### Given task
Return every line of the records below that contains the word "Open", copied in full.

## begin Given records

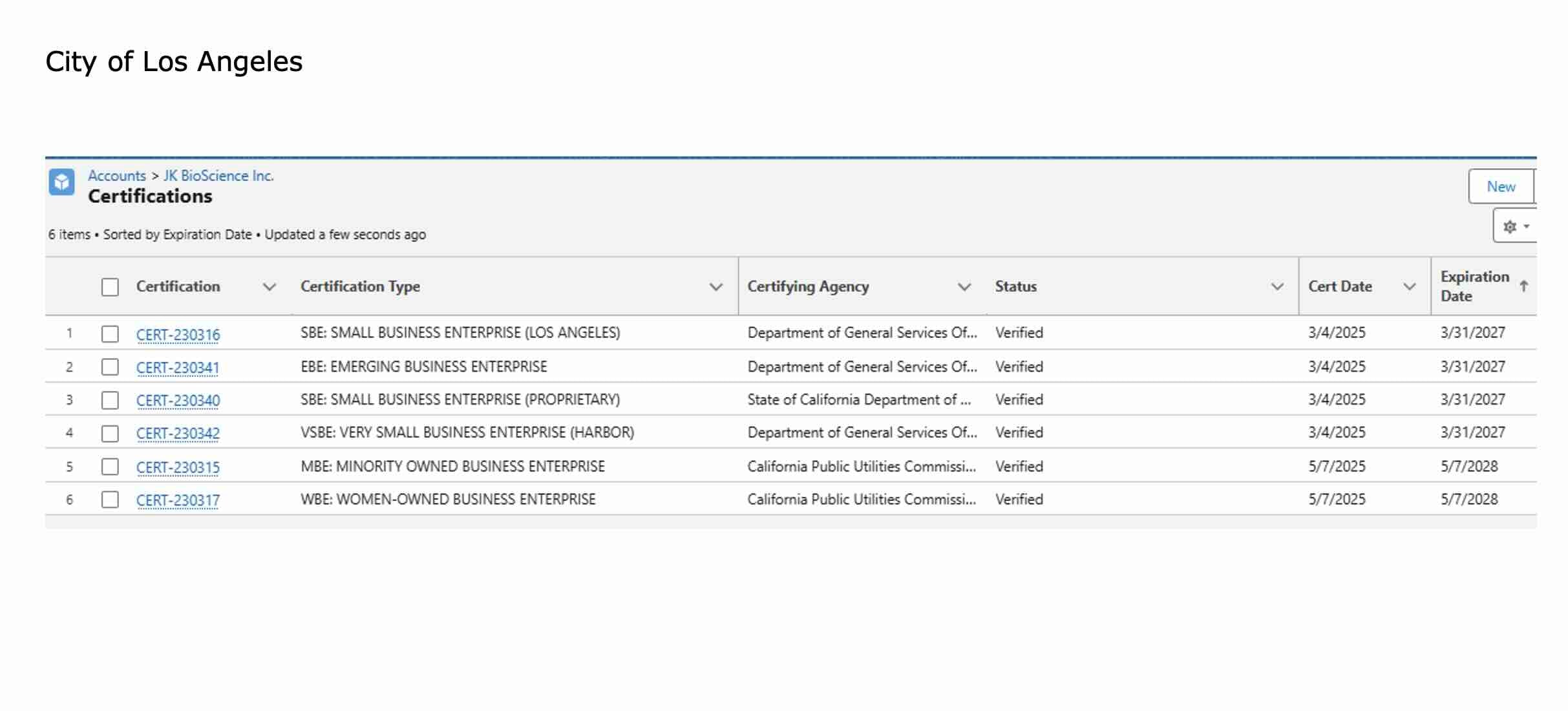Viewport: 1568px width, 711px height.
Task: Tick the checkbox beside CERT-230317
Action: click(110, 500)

## end Given records
## begin Given records

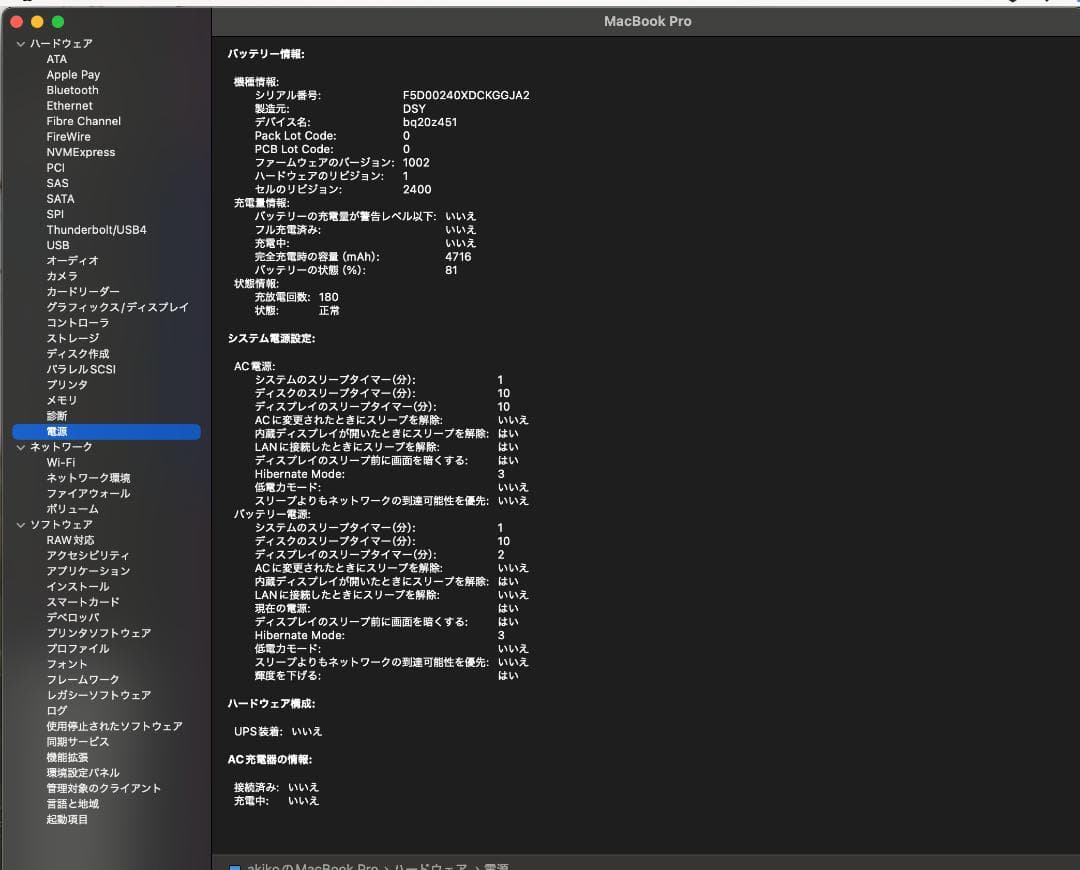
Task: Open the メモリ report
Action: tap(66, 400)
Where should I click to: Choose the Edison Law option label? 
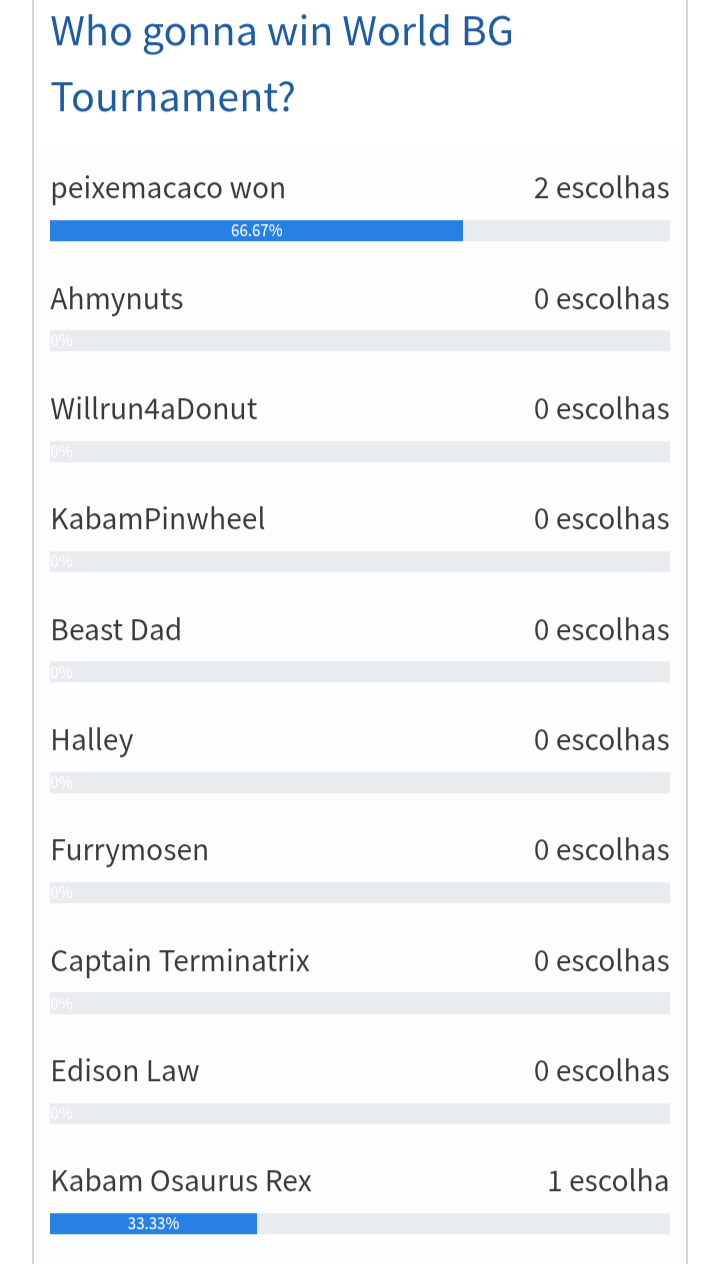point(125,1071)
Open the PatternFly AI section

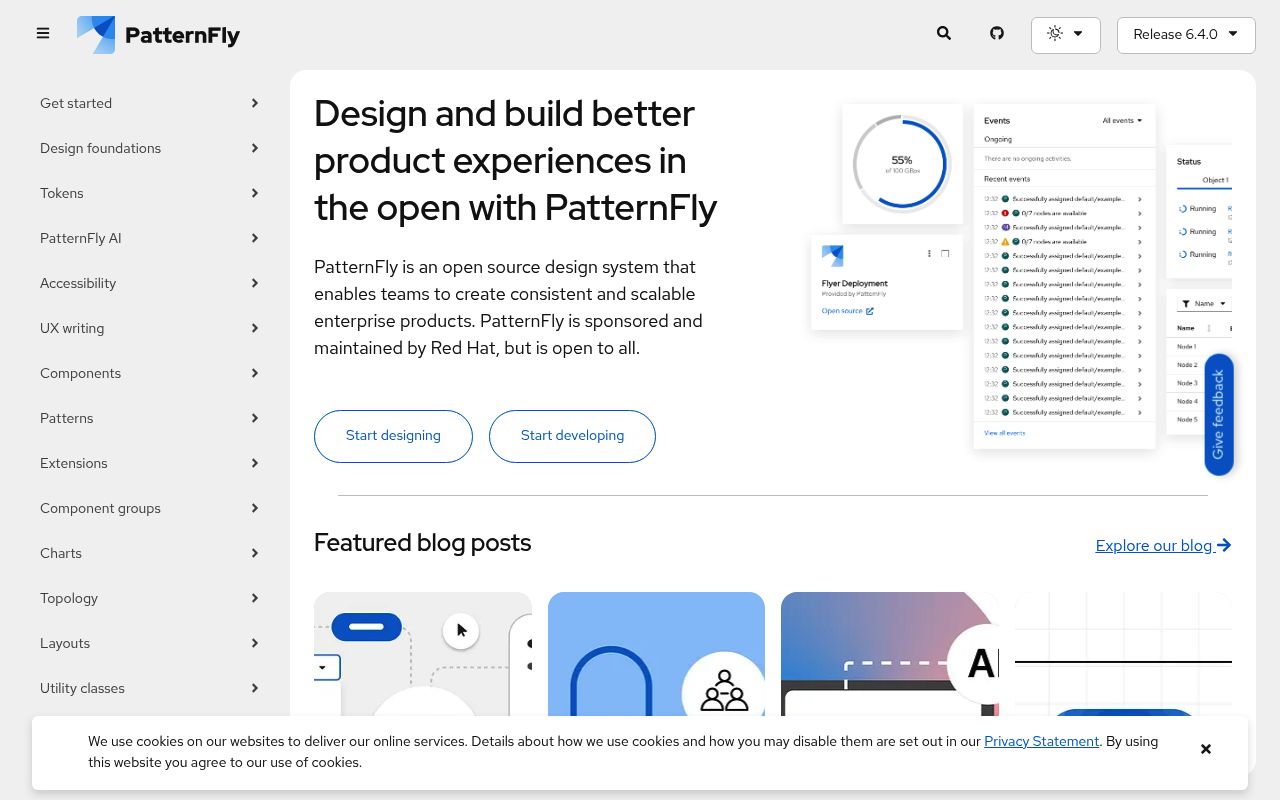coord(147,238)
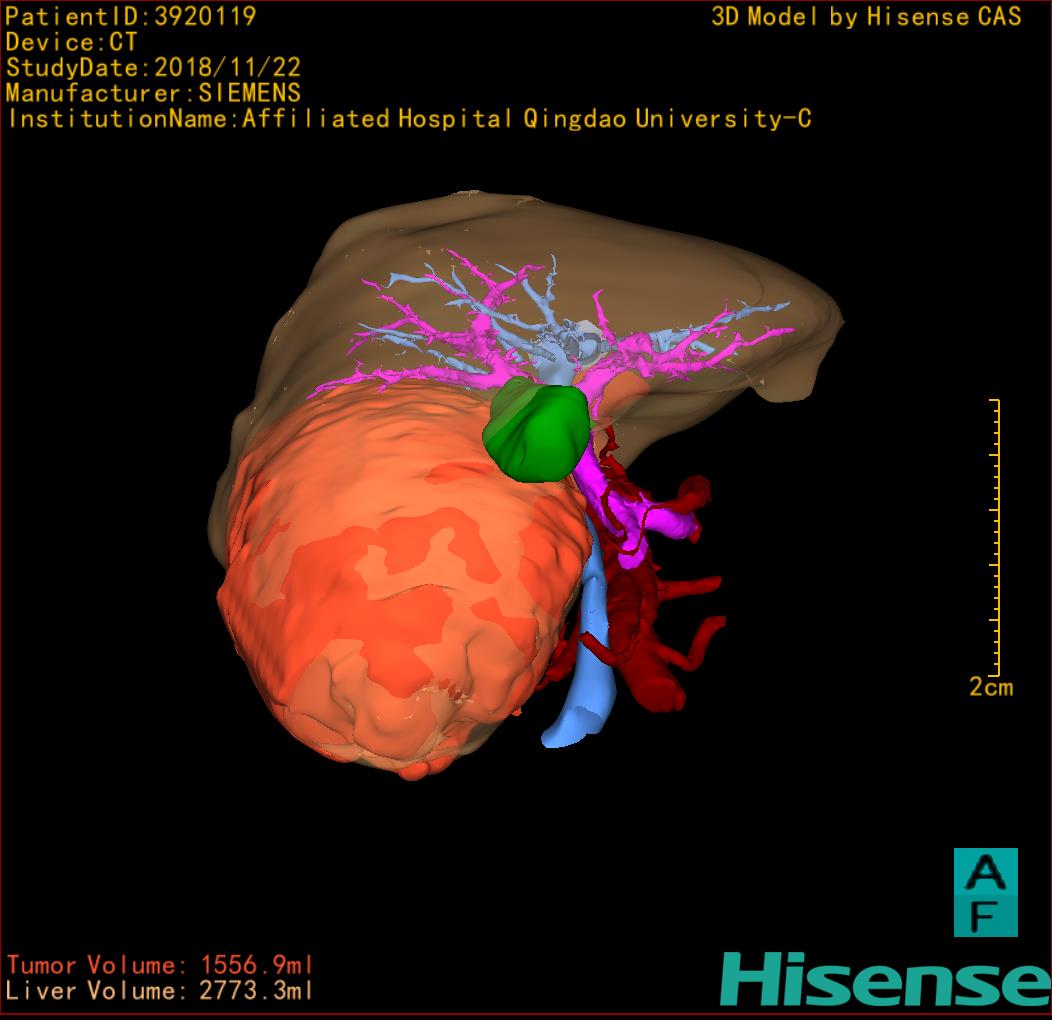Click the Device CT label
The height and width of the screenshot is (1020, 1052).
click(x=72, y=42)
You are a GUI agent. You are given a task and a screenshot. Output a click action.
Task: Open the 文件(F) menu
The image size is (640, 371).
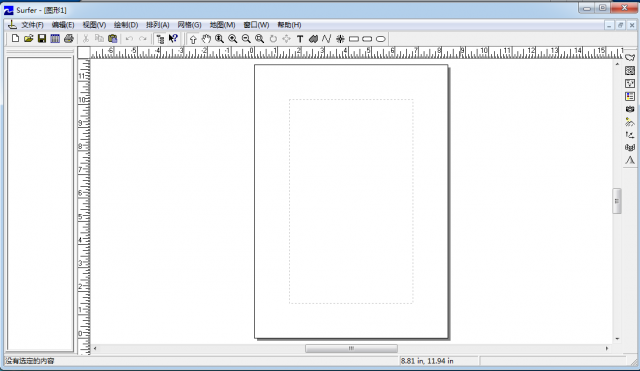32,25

## end Given records

### Written solution
Task: Open the メモリ report
Open the PatternFly AI section
Task: Open the 文件(F) menu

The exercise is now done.